Strip the pictures, then copy the remaining data exactly as it stands.
*** DATA FOR REVIEW Section Begins ***
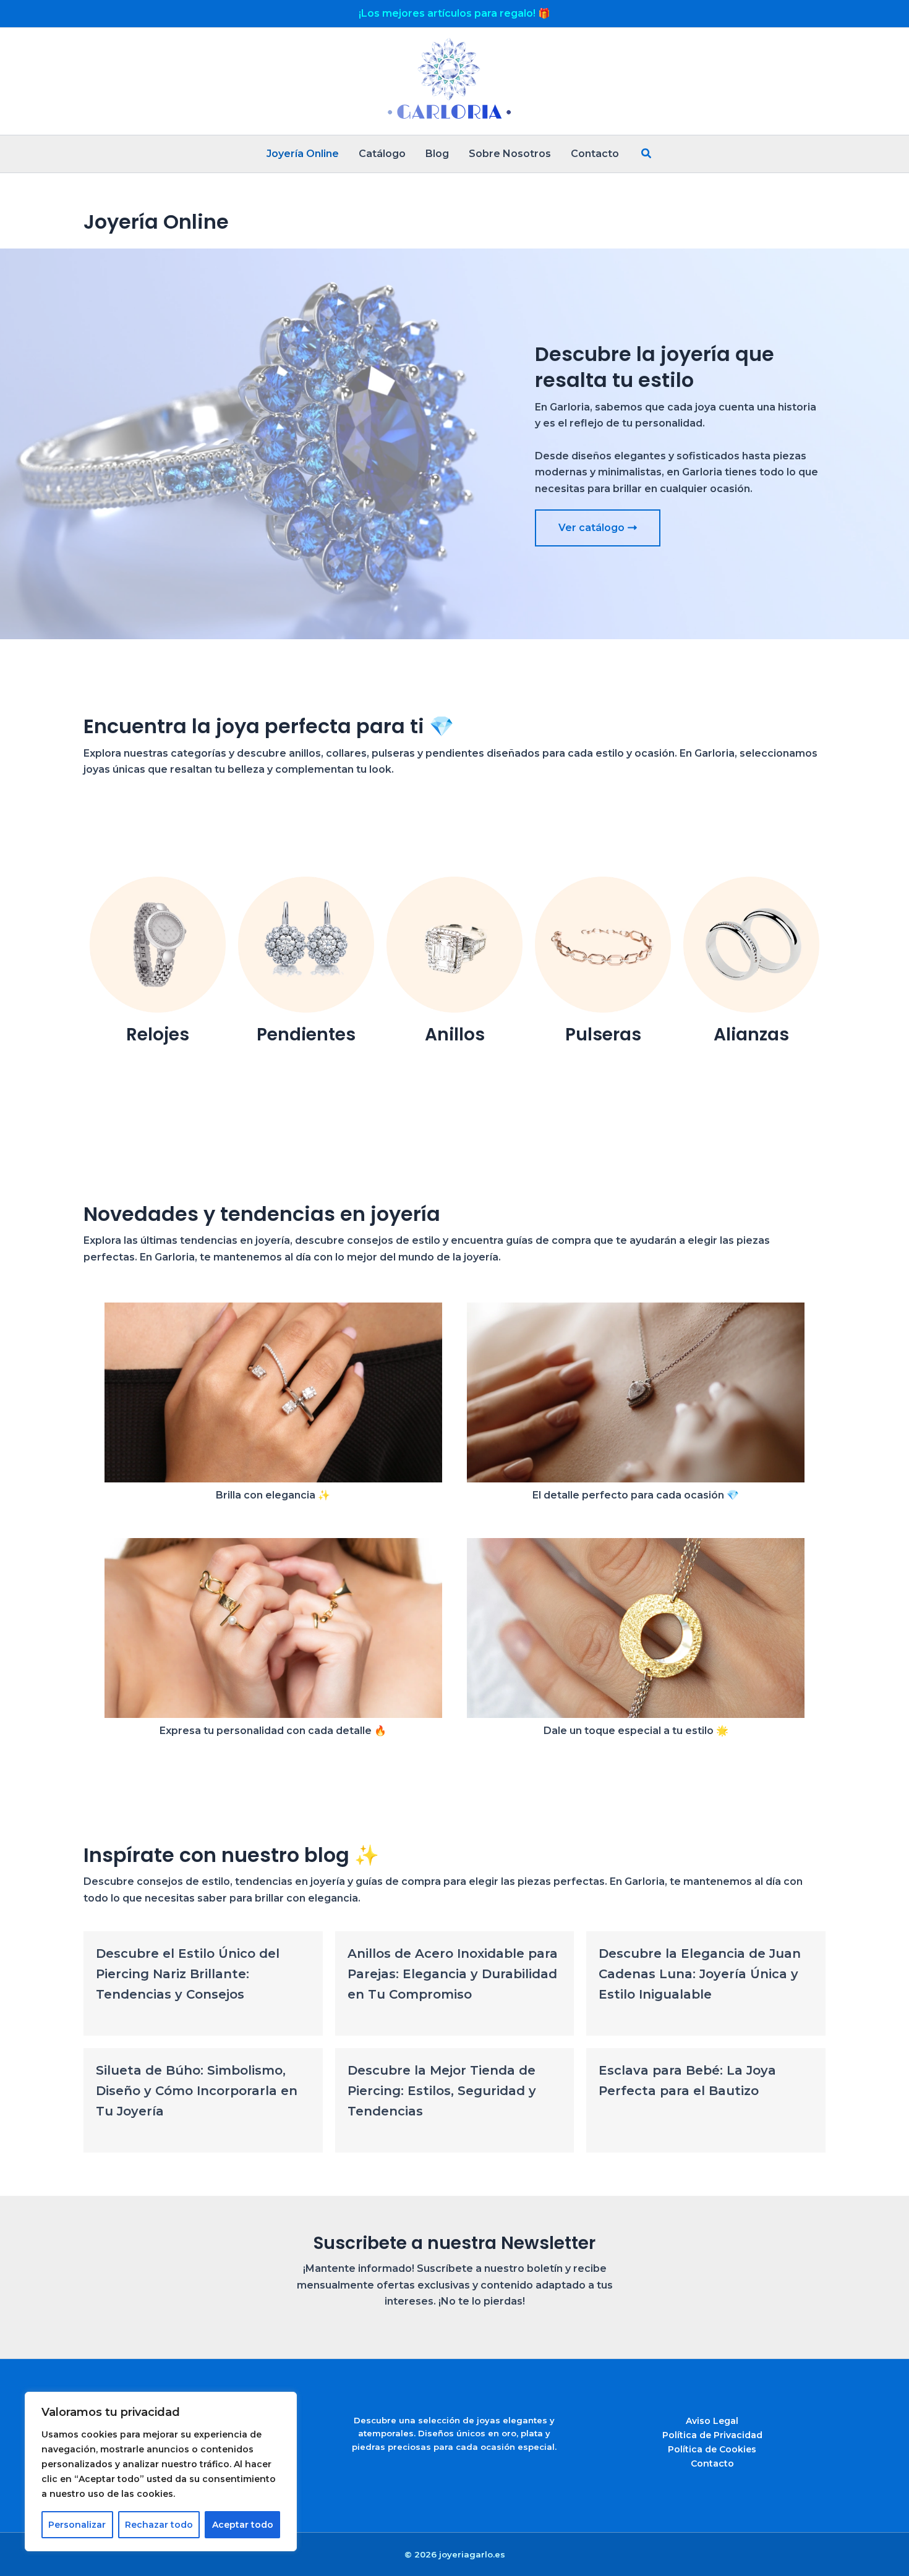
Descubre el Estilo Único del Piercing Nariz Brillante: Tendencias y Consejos (188, 1974)
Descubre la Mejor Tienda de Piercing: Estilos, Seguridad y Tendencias (442, 2091)
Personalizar (77, 2524)
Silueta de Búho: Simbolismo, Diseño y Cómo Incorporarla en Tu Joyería (196, 2091)
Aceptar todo (242, 2524)
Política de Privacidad (712, 2435)
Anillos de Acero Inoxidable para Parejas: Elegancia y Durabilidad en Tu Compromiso (453, 1974)
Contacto (712, 2463)
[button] (646, 154)
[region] (161, 2471)
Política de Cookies (712, 2449)
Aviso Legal (712, 2420)
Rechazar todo (159, 2524)
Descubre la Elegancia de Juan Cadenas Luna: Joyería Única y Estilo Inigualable (700, 1974)
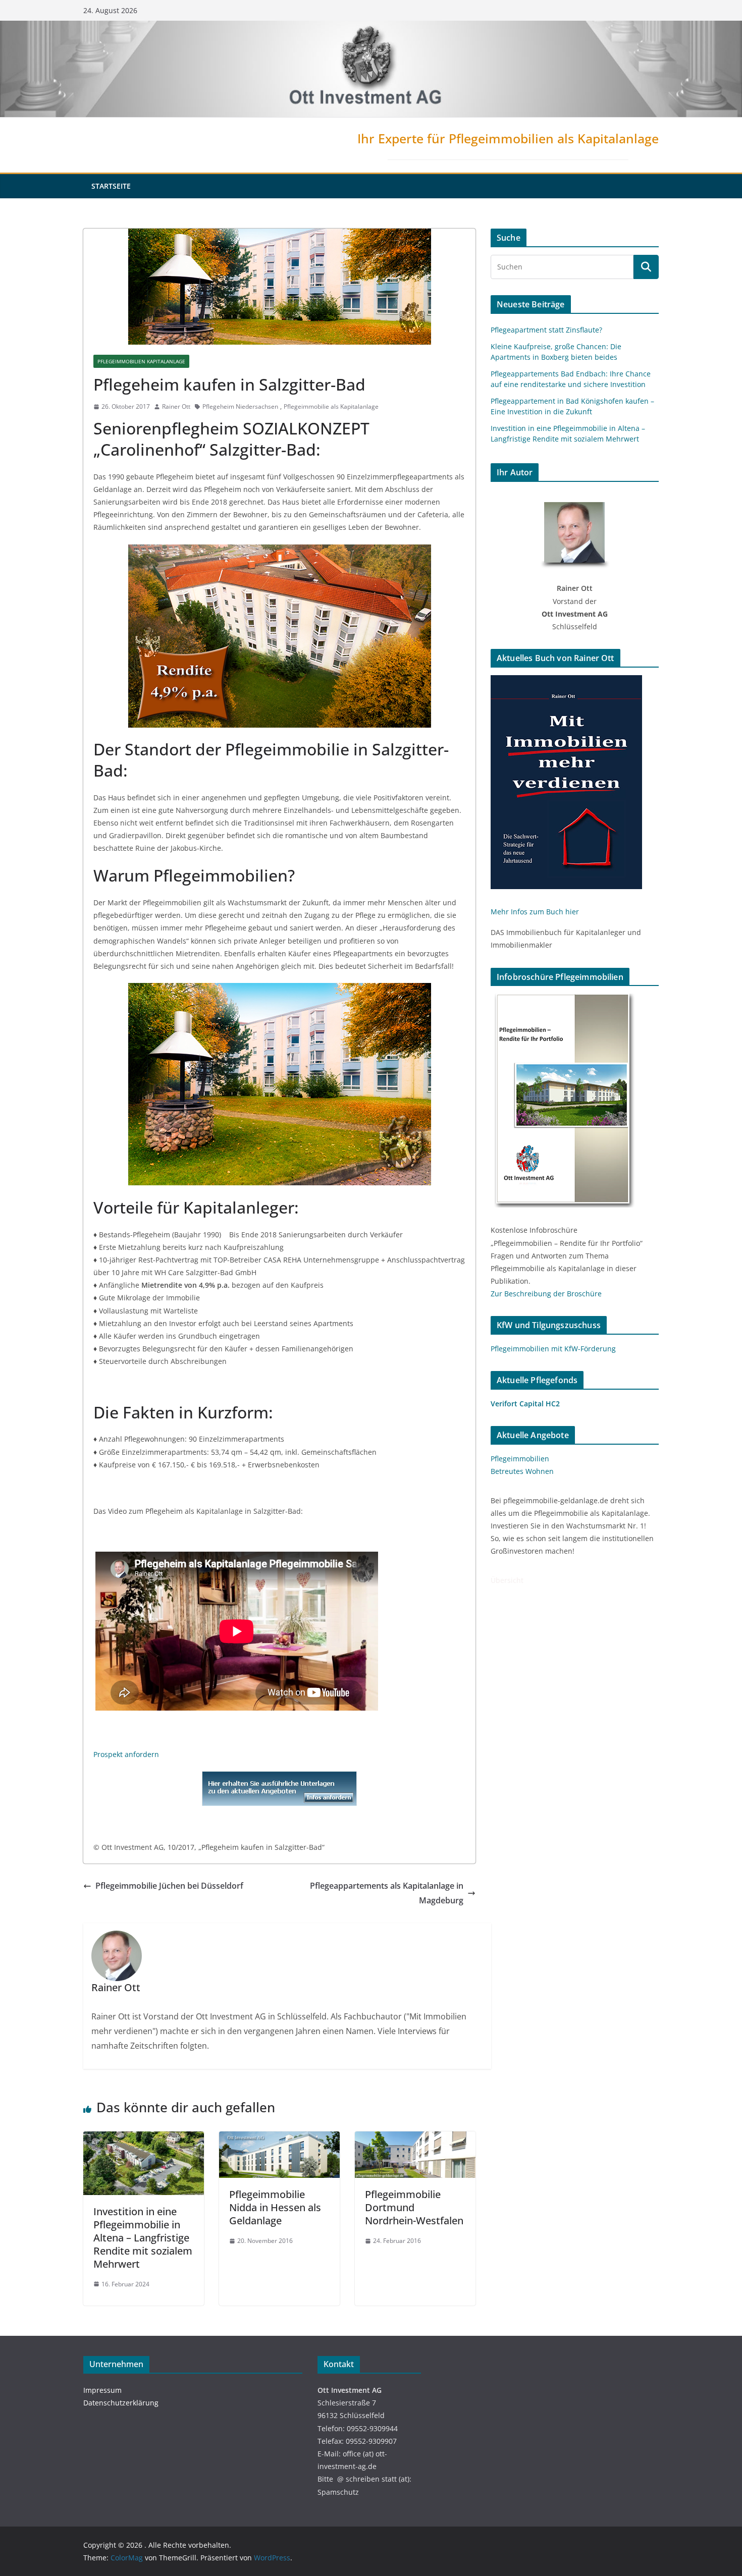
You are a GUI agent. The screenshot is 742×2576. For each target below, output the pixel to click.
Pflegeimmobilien (520, 1458)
*** DATA FOR REVIEW Section Ends ***
YOUR SOLUTION:
Descubre el Estilo Único del Piercing Nariz Brillante: Tendencias y Consejos (188, 1974)
Descubre la Mejor Tienda de Piercing: Estilos, Seguridad y Tendencias (442, 2091)
Personalizar (77, 2524)
Silueta de Búho: Simbolismo, Diseño y Cómo Incorporarla en Tu Joyería (196, 2091)
Aceptar todo (242, 2524)
Política de Privacidad (712, 2435)
Anillos de Acero Inoxidable para Parejas: Elegancia y Durabilidad en Tu Compromiso (453, 1974)
Contacto (712, 2463)
[button] (646, 154)
[region] (161, 2471)
Política de Cookies (712, 2449)
Aviso Legal (712, 2420)
Rechazar todo (159, 2524)
Descubre la Elegancia de Juan Cadenas Luna: Joyería Única y Estilo Inigualable (700, 1974)
You are a GUI agent. The screenshot is 742×2576. For each target below, output the pixel to click.
Pflegeimmobilien (520, 1458)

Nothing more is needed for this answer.